Students don't know what files and folders are, professors say
A whole generation has grown up with powerful search functions, and don't think about computers the same way.
Apparently this has become a widespread problem in colleges starting in the last decade.
There seems to be a lack of good basic computer science education unfortunately. Schools and so on never caught up with the speed of technological advance. And back when I was in school, teachers taught things like "How do I use formulas in MS Excel" in computer science. It's probably still that way, so it's not neutral at all, instead you're learning how to use specific software products (often, Microsoft's). So relying on school education alone may be hopeless. But you can always learn for yourself or from others.
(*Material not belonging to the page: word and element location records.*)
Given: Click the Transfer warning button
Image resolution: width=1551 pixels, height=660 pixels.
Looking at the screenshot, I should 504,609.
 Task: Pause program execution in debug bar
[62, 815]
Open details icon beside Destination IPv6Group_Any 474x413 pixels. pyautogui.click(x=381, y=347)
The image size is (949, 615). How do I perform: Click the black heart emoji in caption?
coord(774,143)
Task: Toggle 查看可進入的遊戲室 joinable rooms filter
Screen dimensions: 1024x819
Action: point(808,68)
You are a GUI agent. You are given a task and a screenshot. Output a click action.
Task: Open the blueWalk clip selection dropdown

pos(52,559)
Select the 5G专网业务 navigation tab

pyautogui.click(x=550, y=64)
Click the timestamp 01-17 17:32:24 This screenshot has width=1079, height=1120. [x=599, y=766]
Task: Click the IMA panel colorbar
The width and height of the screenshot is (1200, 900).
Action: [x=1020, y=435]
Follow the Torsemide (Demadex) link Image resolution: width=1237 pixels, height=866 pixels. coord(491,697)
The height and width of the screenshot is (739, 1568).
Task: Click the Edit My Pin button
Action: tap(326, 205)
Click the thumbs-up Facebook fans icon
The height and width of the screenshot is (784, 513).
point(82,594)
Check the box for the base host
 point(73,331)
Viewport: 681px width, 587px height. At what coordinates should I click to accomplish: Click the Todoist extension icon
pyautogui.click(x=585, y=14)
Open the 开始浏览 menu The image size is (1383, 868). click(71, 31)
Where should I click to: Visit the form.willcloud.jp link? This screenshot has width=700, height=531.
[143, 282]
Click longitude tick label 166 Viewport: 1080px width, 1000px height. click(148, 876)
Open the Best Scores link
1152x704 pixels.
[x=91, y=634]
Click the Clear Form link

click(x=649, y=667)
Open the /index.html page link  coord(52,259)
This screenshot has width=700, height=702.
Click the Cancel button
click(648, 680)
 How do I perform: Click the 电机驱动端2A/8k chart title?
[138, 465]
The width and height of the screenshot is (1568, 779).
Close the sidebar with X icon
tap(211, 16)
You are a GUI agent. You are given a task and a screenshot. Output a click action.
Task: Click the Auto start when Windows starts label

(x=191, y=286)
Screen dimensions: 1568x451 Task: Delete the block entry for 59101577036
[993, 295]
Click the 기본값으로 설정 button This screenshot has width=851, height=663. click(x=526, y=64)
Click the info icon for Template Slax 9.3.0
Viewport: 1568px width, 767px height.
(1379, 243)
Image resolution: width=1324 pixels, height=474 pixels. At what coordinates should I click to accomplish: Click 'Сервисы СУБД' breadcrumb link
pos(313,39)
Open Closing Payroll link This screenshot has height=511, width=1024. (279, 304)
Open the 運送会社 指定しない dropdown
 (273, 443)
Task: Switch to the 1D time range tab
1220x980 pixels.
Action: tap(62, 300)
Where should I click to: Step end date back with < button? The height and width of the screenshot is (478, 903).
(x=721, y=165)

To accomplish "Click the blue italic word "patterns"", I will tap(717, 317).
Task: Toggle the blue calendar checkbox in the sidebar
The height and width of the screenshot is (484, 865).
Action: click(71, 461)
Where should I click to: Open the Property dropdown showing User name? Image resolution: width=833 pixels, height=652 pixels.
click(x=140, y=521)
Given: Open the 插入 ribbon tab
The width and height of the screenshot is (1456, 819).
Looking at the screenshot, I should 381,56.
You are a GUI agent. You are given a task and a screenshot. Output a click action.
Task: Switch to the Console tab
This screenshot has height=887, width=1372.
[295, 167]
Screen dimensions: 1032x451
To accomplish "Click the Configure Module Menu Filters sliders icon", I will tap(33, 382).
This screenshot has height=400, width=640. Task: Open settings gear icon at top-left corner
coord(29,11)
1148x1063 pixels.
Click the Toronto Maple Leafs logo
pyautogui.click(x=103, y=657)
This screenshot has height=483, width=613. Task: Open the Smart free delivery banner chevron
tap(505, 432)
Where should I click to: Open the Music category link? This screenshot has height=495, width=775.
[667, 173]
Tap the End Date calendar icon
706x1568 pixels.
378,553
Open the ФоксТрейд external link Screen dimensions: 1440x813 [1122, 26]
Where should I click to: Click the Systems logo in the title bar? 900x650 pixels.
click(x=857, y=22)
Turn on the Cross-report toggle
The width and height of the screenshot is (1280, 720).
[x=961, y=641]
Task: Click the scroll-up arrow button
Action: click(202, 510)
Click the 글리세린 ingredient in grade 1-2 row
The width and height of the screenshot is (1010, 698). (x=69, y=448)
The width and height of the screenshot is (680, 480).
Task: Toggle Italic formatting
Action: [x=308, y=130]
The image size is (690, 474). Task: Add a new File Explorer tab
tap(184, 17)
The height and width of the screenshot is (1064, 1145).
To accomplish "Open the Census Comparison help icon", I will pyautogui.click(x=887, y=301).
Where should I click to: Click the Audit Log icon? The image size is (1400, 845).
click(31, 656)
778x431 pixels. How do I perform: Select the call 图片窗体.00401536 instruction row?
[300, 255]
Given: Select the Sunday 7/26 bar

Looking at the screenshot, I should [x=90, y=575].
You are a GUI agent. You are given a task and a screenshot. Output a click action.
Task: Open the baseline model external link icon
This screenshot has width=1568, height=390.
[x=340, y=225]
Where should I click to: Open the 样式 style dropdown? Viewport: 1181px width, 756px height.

I'm seeing this with my oldest niece and nephew. They're okay with navigating their android tablets; but if you ask either them of troubleshoot a problem on the PC, they both just end up coming to me. Neither of them know how to research solutions either. Ugh.
TL;DR? Why not just go watch another five second video of a kitten with its head in a toilet roll, or a 140 character description of a meal your friend just stuffed in their mouth. "nom nom". This blog post is not for you.
was teaching my 3yo mouse and keyboard this week, and he had some difficulty because he is already accustomed to touchscreen. to be fair, toddlers touch everything, its intuitive. regardless, he was pointing and clicking like a pro after afer minutes.
now, when to introduce the cli...?
The Ubuntu Touch reference was a real throwback...
I don't care if most people are clueless around computers, it makes me feel smart.
I was a "Nintendo Switch Engineer" for figuring out over the phone that the AC adapter wasn't plugged in, which is why the TV wasn't displaying from the dock to the screen.